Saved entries

════════

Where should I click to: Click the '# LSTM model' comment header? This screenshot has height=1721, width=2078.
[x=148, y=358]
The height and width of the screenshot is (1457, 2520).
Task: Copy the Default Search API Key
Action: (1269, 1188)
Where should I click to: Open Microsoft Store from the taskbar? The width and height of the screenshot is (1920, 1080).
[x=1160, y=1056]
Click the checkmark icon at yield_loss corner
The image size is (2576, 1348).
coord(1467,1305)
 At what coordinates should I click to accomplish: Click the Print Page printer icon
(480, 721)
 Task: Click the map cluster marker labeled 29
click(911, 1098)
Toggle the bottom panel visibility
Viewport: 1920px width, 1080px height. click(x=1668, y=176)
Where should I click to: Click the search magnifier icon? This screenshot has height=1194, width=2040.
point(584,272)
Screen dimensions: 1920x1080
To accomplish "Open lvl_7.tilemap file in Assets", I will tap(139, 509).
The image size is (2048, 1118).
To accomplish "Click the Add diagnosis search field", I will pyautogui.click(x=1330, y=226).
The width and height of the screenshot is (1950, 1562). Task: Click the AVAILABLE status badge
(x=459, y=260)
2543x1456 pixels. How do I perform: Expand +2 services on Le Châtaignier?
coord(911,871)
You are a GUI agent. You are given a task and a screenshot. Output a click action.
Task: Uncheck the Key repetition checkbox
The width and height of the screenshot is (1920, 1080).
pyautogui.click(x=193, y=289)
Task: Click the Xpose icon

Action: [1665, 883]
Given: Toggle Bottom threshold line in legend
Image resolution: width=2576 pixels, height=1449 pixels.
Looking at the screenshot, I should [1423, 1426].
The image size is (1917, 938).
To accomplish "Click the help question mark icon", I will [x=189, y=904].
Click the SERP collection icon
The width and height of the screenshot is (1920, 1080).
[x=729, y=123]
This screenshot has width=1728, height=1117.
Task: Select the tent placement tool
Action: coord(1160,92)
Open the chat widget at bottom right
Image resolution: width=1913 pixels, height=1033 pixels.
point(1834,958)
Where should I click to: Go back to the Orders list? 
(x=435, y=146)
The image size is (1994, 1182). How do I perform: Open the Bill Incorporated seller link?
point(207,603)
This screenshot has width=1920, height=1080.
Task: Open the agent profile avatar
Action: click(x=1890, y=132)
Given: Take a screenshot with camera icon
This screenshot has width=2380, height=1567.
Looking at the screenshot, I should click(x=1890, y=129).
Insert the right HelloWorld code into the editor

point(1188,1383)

════════

§ **DIRECTIONS**
Keep only the lines from the line with "The image size is (2048, 1118)." to the end of the records above, and repeat them exactly.

§ **ANSWER**
The image size is (2048, 1118).
To accomplish "Click the Add diagnosis search field", I will pyautogui.click(x=1330, y=226).
The width and height of the screenshot is (1950, 1562). Task: Click the AVAILABLE status badge
(x=459, y=260)
2543x1456 pixels. How do I perform: Expand +2 services on Le Châtaignier?
coord(911,871)
You are a GUI agent. You are given a task and a screenshot. Output a click action.
Task: Uncheck the Key repetition checkbox
The width and height of the screenshot is (1920, 1080).
pyautogui.click(x=193, y=289)
Task: Click the Xpose icon

Action: [1665, 883]
Given: Toggle Bottom threshold line in legend
Image resolution: width=2576 pixels, height=1449 pixels.
Looking at the screenshot, I should [1423, 1426].
The image size is (1917, 938).
To accomplish "Click the help question mark icon", I will [x=189, y=904].
Click the SERP collection icon
The width and height of the screenshot is (1920, 1080).
[x=729, y=123]
This screenshot has width=1728, height=1117.
Task: Select the tent placement tool
Action: coord(1160,92)
Open the chat widget at bottom right
Image resolution: width=1913 pixels, height=1033 pixels.
point(1834,958)
Where should I click to: Go back to the Orders list? 
(x=435, y=146)
The image size is (1994, 1182). How do I perform: Open the Bill Incorporated seller link?
point(207,603)
This screenshot has width=1920, height=1080.
Task: Open the agent profile avatar
Action: click(x=1890, y=132)
Given: Take a screenshot with camera icon
This screenshot has width=2380, height=1567.
Looking at the screenshot, I should click(x=1890, y=129).
Insert the right HelloWorld code into the editor

point(1188,1383)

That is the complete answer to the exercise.